Combat Zone

Senior year: remembering what we can’t really remember

It’s been a bomb four years, my friends. But now that we’re about to graduate, the bombness of it is getting pounded in by every distant relative with a free phone, going on and on about how I’m going to remember the best years of my life. But what nobody is talking to us about is the stuff that really important, the best times, the ones that we’ll sure as hell never tell our kids about.

Here’s to the shitfaced, treebonked, faded out clusterfuck blacked-out nights that we’ll never, ever, ever be able to remember.

You know what I’m talking about, Sigma Chi. Freshman year, probably somewhere in April, maybe in an empty academic building but possibly in an abandoned meat processing plant. I think there were girls involved, but I can’t make any promises. Either way, it was the time of our lives! Especially Brance Holton’s, may he rest in peace. I think we’re all a little thankful that we can’t remember exactly what happened there.

Or how about you, basement of Todd-Phibbs.
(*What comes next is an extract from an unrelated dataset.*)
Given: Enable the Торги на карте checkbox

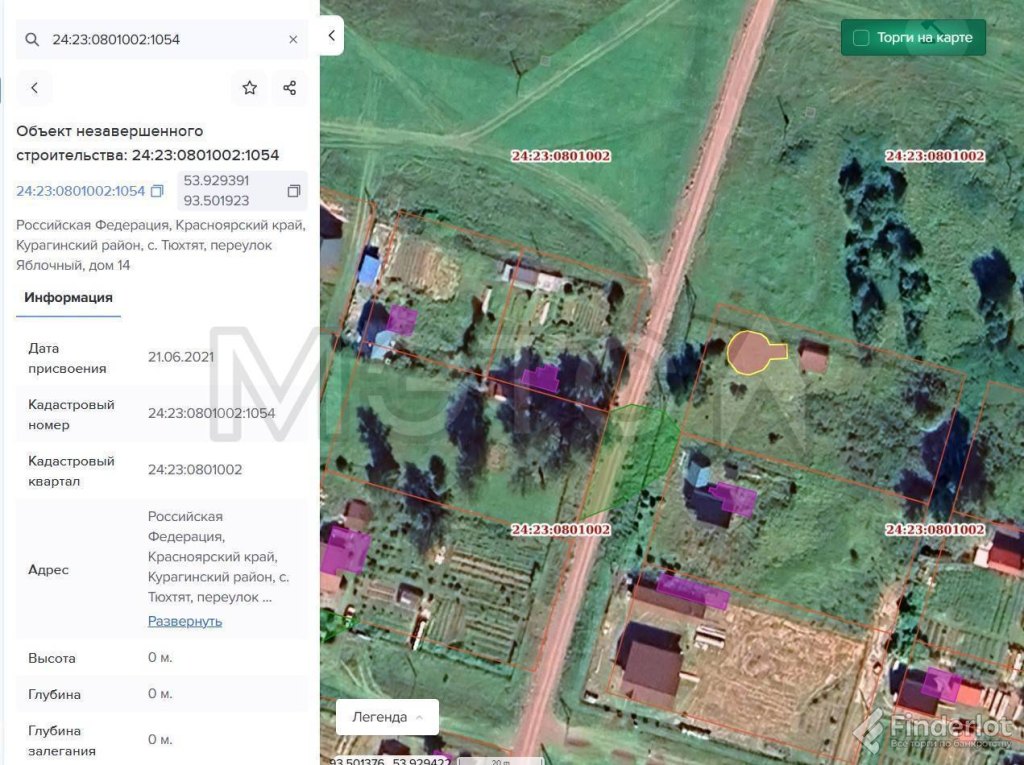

Spring break ’08! Or ’09? We found that abandoned copy machine outside McIntyre or Wright Park and decided to smuggle it… somewhere? We woke up next day so covered in printer ink that we got put on academic probation for parading around campus in blackface. God, if we knew where we put that thing wouldn’t we have a story to remember?

Or what about you, probably sexy lady professor? How different college would have been if I could remember your name, face or even your department—I could have sent you those letters I scribbled later, or at least asked for an A in whatever subject it is you taught. Sadly, the only thing I have of the probably amazing night I’m almost certain we spent together is this owl-shaped cyst on my hamstring.

If I could go back and make changes, would I do it? I don’t think I’d change a thing, but mostly because I have no idea what most of those things are in the first place. And neither do you. Everyone tells you to make the most of the great things you remember in college, but I want to remind you that you’ll always be able to make so much more out of the things you’ve forgotten.

Moose out.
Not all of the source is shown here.